◆ Supplied passage:
A lot of things have changed in my life since my separation. New home, fairly new routines, new car, even now a new job (well, same job different project, but still). They say the only thing constant is change. There was one particular thing that was really different that I certainly did not expect. I am an avid home cook. I love to get in the kitchen and prepare delicious meals. I basically would cook every night for the two of us adults (the children’s palates are, shall we say, less developed for Mommy’s cooking). He always loved my cooking and would make that well known so cooking us dinner was a joyful, loving experience. In the end, I didn’t cook as much, it was too exhausting. It wasn’t enjoyable anymore.

◆ The data:

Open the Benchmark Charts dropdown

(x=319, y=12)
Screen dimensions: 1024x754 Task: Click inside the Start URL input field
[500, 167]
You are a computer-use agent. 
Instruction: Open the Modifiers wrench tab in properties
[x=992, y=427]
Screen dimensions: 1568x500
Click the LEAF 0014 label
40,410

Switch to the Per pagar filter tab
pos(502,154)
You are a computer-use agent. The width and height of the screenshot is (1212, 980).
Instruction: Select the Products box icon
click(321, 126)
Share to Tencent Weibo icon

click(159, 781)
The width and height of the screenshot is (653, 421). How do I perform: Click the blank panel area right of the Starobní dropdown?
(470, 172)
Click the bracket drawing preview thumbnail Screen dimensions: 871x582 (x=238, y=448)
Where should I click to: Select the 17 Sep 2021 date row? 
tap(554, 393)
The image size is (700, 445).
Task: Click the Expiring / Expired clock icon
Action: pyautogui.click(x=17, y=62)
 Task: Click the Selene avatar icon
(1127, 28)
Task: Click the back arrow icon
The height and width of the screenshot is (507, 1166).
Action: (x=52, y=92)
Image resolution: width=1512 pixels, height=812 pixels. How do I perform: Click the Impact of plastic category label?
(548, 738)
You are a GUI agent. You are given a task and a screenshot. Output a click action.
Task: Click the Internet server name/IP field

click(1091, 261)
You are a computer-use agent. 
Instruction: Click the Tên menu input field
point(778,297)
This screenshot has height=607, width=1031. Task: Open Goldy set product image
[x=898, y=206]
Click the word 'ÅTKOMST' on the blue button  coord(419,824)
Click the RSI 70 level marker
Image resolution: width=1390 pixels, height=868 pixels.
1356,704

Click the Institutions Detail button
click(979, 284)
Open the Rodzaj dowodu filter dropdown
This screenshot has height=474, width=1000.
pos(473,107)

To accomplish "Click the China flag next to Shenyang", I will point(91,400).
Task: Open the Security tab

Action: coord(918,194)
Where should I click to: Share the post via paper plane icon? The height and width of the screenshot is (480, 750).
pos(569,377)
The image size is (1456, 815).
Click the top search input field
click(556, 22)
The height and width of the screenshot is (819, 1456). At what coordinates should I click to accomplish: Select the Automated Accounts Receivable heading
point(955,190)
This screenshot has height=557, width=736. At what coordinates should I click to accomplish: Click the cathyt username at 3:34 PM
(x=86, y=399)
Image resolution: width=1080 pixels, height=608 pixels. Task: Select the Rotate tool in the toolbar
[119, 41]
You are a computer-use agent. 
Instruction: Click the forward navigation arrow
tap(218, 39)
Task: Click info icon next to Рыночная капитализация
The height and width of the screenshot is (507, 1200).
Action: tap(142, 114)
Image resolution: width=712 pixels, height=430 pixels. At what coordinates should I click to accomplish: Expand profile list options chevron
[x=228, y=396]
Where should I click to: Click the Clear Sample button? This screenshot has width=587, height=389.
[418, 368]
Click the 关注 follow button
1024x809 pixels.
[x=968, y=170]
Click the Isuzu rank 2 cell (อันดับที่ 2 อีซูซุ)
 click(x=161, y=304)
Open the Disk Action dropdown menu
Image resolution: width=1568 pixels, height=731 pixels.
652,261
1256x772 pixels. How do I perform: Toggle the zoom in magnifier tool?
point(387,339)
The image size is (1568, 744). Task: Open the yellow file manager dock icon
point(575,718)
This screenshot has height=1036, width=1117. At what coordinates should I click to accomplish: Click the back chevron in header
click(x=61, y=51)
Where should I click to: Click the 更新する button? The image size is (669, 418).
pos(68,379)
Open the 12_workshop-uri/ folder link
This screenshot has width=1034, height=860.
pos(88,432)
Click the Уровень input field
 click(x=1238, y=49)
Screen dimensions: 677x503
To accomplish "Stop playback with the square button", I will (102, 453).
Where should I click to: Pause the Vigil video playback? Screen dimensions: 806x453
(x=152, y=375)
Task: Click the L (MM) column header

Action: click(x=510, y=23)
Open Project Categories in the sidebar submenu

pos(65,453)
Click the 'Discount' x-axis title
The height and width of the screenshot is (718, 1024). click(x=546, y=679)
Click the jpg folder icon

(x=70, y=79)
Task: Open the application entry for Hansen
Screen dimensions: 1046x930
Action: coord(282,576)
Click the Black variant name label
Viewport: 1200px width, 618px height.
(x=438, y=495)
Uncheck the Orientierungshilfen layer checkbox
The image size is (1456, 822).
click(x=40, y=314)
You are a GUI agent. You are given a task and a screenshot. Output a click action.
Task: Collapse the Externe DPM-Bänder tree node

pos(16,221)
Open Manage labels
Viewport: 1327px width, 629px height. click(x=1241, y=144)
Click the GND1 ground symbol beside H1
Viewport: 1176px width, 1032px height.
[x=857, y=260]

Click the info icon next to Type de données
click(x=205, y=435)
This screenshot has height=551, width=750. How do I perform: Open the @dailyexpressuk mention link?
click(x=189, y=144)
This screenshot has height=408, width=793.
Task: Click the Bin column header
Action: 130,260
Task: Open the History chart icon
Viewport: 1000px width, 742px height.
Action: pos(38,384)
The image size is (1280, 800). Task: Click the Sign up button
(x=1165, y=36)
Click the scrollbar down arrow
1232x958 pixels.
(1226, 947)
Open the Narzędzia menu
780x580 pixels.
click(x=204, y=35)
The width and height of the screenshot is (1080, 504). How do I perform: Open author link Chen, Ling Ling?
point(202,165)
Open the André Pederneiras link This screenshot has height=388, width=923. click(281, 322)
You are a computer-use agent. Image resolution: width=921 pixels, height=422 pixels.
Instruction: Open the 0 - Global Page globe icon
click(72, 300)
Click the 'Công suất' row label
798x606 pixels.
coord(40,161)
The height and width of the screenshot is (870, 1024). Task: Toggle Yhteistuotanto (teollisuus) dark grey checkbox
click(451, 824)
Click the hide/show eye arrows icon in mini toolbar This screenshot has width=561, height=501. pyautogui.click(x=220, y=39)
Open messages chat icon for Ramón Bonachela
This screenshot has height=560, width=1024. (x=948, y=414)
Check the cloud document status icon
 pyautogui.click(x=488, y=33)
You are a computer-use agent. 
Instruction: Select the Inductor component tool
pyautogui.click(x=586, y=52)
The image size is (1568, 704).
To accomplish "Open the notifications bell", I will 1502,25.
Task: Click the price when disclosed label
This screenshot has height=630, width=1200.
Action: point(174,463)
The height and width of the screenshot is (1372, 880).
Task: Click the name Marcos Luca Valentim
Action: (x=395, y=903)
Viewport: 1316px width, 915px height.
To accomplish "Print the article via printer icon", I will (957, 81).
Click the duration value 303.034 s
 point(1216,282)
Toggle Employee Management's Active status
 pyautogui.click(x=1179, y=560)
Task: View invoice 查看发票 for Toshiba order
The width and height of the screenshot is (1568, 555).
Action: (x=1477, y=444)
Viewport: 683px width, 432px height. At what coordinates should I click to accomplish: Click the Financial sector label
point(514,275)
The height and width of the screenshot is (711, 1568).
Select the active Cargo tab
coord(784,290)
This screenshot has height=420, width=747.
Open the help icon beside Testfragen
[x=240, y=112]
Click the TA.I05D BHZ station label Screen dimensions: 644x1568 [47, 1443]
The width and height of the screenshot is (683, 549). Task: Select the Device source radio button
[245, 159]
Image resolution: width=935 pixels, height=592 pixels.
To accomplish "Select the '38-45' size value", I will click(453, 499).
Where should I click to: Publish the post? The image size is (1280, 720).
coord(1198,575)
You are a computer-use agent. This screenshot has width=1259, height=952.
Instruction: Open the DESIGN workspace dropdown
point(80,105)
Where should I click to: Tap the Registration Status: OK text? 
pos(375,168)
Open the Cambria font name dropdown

◆ Task requirements:
A – List the new things in the writer's life that the separation passage names in its opening lines.
B – Answer these from the separation passage:
(i) What kind of cook does the writer say they are?
(ii) For whom did the writer cook nearly every night?
(iii) Why did the writer cook less in the end?
C – Extend the separation passage, starting after "It wasn't enjoyable anymore."
The entries have nothing to do with the separation passage.

◆ Answers by item:
A – New home, fairly new routines, new car, and a new job.

B –
(i) An avid home cook.
(ii) The two adults.
(iii) It was too exhausting.

C –
When I settled into my new home, I wanted to get back into the kitchen again. I knew it was something that made me happy and I needed to renew the joy for myself. So, I set about cooking myself the meals that I had made for me and my ex. A strange thing happened. They didn’t taste good anymore. My absolute favorite meals fell flat and I didn’t understand why. So, I stopped trying to make a “recipe” and just stuck to meat, veg, starch, seasoned accordingly. BORING. I like a fancy meal, it makes me happy. So, I realized that the meals I was making were still meals “for us” and not meals “for me.” When you cook with love, it shows in the food, and I was cooking meals that I loved but I wasn’t cooking them WITH love, so they tasted bland and uninspired. So, I am making a pledge to get back into the kitchen for ME. Because I need to love myself and feed myself with love.
I started this past weekend with a new recipe: Chicken Cacciatore from the Scottos on the Today show. I liked this recipe for three reasons: 1. It required me butchering down a whole chicken, which I love to do (I know, I’m a weirdo), 2. It is a one pot dish which saves on washing, and 3. It would provide me with 4 meals that are perfect for work lunches or a dinner reheat. #3 is my trick for cooking for one… cook for 2 or 3 or 4 and you can feed yourself for days.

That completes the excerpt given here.